If you abide in me, and my words abide in you, ask whatever you wish, and it will be done for you.
By Gary Wilkerson
“I am the true vine, and my Father is the vinedresser” (John 15:1, ESV).
When Jesus refers to Himself as the “true” vine, He is talking about more than accurate information. “True” here carries the same sense as the phrase “true friend”—meaning real, genuine, authentic, on hand to support you with substance.
So what about the vinedresser, our heavenly Father? He tends His garden lovingly and perfectly. It’s His job to keep life flowing through us, and He can be trusted to put the right things into place to make them grow. Therefore, as we abide in Christ, attached to the vine, we don’t have to stress or worry about our lives. We are given true life-flow from Jesus and are caringly tended by our Father.
If we are grafted into the vine, shouldn’t we bear fruit naturally? We know we are saved and secure in Christ and graced by the Father’s love. How could fruit not come from this?
Again Jesus supplies the key word: “Abide in me, and I in you. As the branch cannot bear fruit by itself, unless it abides in the vine, neither can you, unless you abide in me” (John 15:4). Here is another phrase that sets off alarms in a lot of Christians: “Unless you abide in me.” Some followers grow fearful when they read this. They create dos and don’ts that actually cut them off from true life.

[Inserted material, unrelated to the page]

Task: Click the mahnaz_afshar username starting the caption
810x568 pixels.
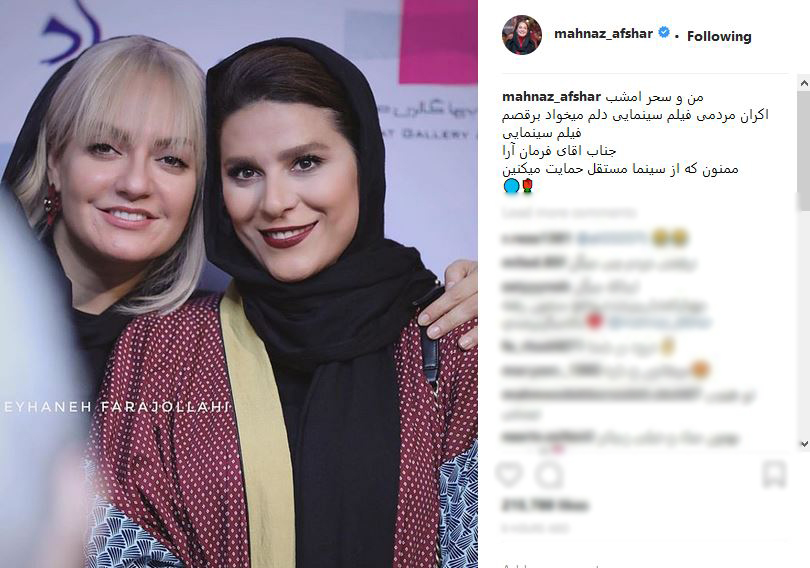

It’s true that Jesus’ statement here is conditional, meaning that we have a part to play. But the other part of the equation is this: Jesus abides in us—and His presence in us is steadfast, stalwart, immovable: “I will never leave you nor forsake you” (Hebrews 13:5). When Christ says, “Unless you abide in Me,” He is not referring to our salvation—because our salvation was secured by Him on the cross. He is speaking of the fruit of the Spirit in our lives—our witness, our righteous walk, our joy and peace.